ONE of the few things that you can’t find in Wigan is a coastline (yet!) so as the tides were right for a bit of birding this weekend it was off to Marshside to see what was about. A walk down to the fast approaching sea gave us some fabulous views of the thousands of birds being shifted about as the tide came in.
The Ribble estuary which Marshside is an important part of is internationally important for the vast numbers of geese, ducks and wading birds that rely on its marshes for food during the winter months. Up to a quarter of a million birds may be present on the estuary on a good day and the tides push them way up to feed much more close to the end of the marsh than normal making them much more visible.

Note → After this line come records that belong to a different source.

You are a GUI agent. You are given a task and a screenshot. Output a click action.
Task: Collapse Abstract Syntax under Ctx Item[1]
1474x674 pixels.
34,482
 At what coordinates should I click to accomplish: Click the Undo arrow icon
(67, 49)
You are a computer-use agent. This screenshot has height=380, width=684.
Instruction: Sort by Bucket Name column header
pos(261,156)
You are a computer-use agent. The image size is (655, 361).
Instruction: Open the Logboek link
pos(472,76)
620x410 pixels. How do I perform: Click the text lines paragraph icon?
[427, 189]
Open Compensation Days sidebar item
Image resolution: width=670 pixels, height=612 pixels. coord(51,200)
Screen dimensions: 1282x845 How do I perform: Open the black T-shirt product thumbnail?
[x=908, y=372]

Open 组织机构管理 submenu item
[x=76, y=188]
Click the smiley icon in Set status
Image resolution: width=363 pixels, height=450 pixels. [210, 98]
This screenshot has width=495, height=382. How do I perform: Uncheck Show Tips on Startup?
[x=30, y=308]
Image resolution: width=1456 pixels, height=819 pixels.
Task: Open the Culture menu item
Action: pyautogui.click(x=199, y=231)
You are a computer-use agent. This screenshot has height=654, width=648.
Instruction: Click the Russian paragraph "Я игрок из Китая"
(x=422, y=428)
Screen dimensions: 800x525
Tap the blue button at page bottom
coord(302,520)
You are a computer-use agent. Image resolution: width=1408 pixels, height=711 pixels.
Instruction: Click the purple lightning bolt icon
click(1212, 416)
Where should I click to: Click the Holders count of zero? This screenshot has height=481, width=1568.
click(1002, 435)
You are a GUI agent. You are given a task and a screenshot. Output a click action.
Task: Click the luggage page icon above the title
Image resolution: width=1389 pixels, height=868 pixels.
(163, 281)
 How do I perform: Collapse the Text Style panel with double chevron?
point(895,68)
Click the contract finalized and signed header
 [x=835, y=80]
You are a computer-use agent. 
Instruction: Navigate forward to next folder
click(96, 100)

We saw all the usual suspects such as curlew, oystercatcher, redshank, godwits, ringed plover etc etc but the star of the day was a small group of scoter way out to sea.The Common Scoter is a diving duck, perhaps best known in Britain as a winter migrant from northern breeding grounds. They commonly form large flocks of “sea-ducks”, which characterise sandy bays and firths around the British coastline in winter. Less well known is that there is a small breeding population in the British Isles, nesting at a few sites, from western Ireland to northern Scotland. National surveys showed that the British population roughly halved between 1995 and 2007, from 95 to 52 breeding females. Earlier declines were also recorded, in particular affecting the population in Northern Ireland. These declines, and the rare, localised nature of breeding scoters, have resulted in the species being red-listed in ‘Birds of Conservation Concern’.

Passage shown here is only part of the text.